I ate a few baked ants on a dare about 4 years ago. We were sitting around building the campfire before dusk on a camping trip. One of us started talking about these ants that were traipsing through our site (or us through theirs). That started a discussion about survival and what people would eat and it turned into a dare. I cooked about a dozen...most fell into the fire or someway or another got away. Some I had to smash a little to get them to stay put on the stick while they cooked (I sure would hate for somebody to do that to me). Anyway, I ate probably 3 or 4, then two other guys ate some. We ate them whole....head and all. I really don;t think they needed to be cooked, exactly, but that's just what people think of when eating wild stuff...so we did it. I can;t remember there being any particular taste...if somebody asked I'd probably say they tasted like..........yep, chicken. But I doubt that's true...there really wasn;t a taste... maybe a little acid or something, but I can;t be sure now.
Most of the other stuff I've eaten I've either killed with a rifle or shotgun or somebody else did. Cougar, deer, oryx, rabbit, quail, dove, pheasant, wild pig, quail eggs, rattlesnake (then neatsfoot oil/tanned the skin), duck (domestic - my daughter's), softshell turtle, nearly every species of fish that can be caught in Texas, New Mexico, or So. California. Ate quite a bit of a blue shark I caught 12 miles off-shore from San Diego. Mackeral from Santa Barbara....cooked them in a foil/charcoal makeup in the window of a motel there. While deer isn;t bad, the best I've tasted was the cougar and the oryx..... both a real treat.

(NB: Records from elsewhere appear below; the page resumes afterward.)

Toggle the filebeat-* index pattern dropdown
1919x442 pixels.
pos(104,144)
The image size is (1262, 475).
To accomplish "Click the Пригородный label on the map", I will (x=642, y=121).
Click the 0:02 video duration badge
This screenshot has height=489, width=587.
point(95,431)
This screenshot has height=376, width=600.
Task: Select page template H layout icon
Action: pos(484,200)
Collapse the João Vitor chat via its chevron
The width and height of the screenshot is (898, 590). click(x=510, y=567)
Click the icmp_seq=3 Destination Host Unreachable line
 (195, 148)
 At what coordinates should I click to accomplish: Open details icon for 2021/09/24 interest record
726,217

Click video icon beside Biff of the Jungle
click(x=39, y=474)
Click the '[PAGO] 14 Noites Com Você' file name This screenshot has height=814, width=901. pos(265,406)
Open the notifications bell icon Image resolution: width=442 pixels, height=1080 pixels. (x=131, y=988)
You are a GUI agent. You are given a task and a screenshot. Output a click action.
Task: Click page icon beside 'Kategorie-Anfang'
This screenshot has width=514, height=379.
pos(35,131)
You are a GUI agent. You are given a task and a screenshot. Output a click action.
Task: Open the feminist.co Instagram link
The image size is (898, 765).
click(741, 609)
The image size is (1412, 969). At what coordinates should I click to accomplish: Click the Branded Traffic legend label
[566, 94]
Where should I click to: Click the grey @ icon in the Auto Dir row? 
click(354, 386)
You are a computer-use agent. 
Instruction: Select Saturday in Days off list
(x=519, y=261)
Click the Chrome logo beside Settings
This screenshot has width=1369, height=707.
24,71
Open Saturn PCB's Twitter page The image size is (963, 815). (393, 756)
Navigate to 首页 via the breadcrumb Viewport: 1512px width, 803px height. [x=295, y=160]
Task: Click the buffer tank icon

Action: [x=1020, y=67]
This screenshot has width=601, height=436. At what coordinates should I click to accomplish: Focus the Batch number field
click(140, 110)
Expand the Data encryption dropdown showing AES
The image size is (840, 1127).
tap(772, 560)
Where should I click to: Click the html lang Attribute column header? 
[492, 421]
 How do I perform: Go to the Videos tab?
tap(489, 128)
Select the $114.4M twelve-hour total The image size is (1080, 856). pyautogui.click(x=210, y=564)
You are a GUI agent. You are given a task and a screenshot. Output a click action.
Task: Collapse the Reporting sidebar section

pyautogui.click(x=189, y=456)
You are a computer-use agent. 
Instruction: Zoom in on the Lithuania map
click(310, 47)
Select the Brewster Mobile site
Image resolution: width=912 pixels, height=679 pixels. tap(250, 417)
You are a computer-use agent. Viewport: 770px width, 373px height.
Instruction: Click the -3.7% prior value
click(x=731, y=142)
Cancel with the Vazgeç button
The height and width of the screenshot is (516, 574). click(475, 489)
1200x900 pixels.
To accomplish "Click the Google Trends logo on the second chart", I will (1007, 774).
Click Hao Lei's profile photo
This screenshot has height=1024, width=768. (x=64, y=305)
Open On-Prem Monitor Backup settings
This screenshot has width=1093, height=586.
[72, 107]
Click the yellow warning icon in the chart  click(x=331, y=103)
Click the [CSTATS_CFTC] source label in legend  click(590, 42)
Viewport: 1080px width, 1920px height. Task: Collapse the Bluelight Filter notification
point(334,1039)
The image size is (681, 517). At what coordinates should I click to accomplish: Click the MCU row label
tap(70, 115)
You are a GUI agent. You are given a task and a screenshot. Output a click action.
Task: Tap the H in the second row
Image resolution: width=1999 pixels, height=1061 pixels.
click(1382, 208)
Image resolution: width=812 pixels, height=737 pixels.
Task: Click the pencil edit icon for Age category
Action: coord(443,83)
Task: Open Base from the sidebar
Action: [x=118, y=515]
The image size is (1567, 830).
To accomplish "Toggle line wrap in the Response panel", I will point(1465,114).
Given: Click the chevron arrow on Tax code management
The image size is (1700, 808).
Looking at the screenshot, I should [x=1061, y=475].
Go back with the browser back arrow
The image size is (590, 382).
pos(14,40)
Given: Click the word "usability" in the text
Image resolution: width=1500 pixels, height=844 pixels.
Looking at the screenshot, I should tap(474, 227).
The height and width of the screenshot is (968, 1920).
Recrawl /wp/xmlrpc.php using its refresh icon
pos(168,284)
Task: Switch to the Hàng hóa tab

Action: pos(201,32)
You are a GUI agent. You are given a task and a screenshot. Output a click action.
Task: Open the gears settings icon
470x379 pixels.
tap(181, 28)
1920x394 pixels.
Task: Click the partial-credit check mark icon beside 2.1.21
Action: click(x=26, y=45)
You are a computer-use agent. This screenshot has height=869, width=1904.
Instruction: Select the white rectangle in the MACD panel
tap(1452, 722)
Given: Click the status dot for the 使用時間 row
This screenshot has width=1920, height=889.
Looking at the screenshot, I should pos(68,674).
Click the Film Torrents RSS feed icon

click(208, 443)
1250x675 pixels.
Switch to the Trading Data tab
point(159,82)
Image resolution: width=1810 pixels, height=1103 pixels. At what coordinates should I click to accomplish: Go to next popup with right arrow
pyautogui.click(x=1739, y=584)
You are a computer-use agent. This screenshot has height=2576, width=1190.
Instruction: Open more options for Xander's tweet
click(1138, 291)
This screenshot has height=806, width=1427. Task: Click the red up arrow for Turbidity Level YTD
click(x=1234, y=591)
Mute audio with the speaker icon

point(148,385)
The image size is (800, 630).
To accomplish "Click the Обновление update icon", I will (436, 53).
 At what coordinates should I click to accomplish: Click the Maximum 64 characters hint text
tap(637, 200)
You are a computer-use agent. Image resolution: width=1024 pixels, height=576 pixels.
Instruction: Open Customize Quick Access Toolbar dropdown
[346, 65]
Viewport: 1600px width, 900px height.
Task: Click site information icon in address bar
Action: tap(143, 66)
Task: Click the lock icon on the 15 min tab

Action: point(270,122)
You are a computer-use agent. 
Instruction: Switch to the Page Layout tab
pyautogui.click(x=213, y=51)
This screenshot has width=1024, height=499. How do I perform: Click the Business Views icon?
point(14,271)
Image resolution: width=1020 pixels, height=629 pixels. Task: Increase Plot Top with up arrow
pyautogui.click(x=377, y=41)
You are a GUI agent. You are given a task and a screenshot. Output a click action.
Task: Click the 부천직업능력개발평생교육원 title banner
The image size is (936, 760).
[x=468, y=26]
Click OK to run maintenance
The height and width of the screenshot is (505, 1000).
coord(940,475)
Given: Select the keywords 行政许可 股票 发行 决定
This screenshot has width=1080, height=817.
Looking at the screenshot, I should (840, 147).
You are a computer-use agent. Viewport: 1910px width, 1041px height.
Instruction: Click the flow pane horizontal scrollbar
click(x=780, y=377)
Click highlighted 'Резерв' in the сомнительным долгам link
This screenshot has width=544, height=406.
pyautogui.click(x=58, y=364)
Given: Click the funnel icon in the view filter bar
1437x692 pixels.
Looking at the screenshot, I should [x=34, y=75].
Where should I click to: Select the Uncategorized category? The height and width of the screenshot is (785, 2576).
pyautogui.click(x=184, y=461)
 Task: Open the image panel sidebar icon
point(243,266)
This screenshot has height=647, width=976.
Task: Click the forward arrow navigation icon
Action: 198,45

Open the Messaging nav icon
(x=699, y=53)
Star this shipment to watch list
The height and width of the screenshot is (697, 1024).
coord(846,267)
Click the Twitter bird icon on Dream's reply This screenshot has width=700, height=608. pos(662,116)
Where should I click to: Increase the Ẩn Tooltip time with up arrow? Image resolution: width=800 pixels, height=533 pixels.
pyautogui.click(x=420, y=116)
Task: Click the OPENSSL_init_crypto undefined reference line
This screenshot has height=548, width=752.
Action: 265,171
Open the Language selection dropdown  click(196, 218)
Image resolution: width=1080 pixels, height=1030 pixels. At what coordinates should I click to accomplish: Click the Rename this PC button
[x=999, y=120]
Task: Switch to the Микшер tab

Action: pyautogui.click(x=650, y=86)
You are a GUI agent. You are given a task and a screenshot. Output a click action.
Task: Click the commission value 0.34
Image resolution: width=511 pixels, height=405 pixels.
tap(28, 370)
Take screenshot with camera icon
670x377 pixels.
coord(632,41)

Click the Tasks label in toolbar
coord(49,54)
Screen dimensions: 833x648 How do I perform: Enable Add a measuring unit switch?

The rattlesnake was unique. Killed with rocks, a stick, and finally, MY knife. Another camping trip in the desert outside El Paso. Skinned him, cleaned him, and cooked him right there that evening. Slices of him we put on rocks ringing the fire and other parts we held near the fire with sticks and, again, MY knife

Now if anything was like the old saying "Tastes like chicken" I suppose that was it. We had no salt but somebody had Lays potato chips and I rubbed some all over a few slices of mine, and ate a mouthful of them during another bite or two. If I remember right, it was pretty good.... maybe it was the fun of camping or the camraderie, but I remember it tasting pretty good.
When I was 18, I ate a goose I raised since I was 16. I had come home one weekend and my Dad was tired of taking care of him. My mother was raised on a farm in Ohio so she knew what we had to do, so she coached us through butchering it and then she cooked it.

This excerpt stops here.